(SUPPLIED MATERIAL begins)

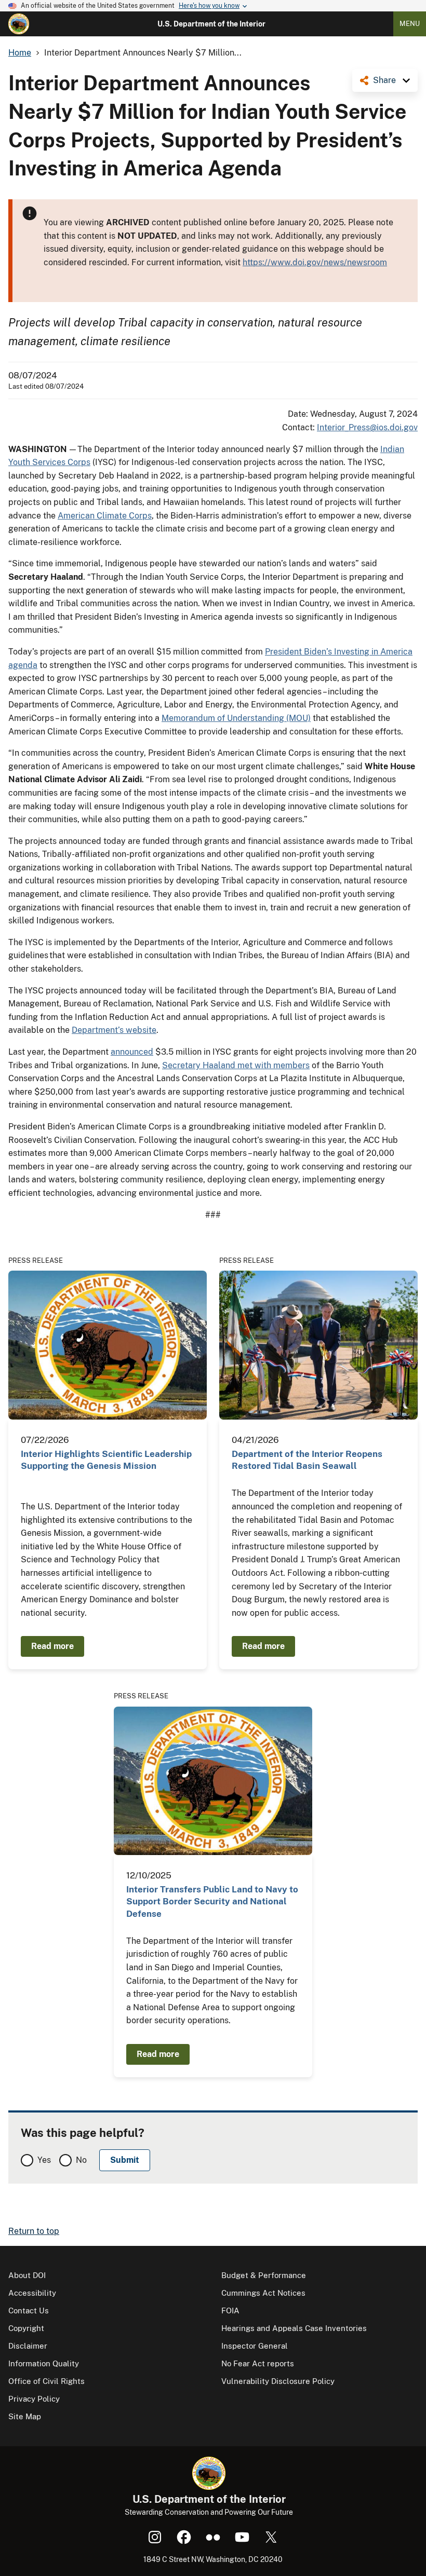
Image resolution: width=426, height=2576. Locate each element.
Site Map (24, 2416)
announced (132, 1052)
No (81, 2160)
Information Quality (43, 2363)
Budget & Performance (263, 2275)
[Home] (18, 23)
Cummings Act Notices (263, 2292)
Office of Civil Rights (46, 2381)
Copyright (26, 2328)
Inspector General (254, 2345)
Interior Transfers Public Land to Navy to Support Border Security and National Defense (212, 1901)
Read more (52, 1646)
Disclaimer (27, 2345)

(SUPPLIED MATERIAL ends)

▶ **TASK OBJECTIVE**:
Please, without any of the pictures, set down exactly the lines from the beginning of the listing to the line that contains "Inspector General (254, 2345)", inclusive.

▶ **RESPONSE TO THE EXERCISE**:
Image resolution: width=426, height=2576. Locate each element.
Site Map (24, 2416)
announced (132, 1052)
No (81, 2160)
Information Quality (43, 2363)
Budget & Performance (263, 2275)
[Home] (18, 23)
Cummings Act Notices (263, 2292)
Office of Civil Rights (46, 2381)
Copyright (26, 2328)
Inspector General (254, 2345)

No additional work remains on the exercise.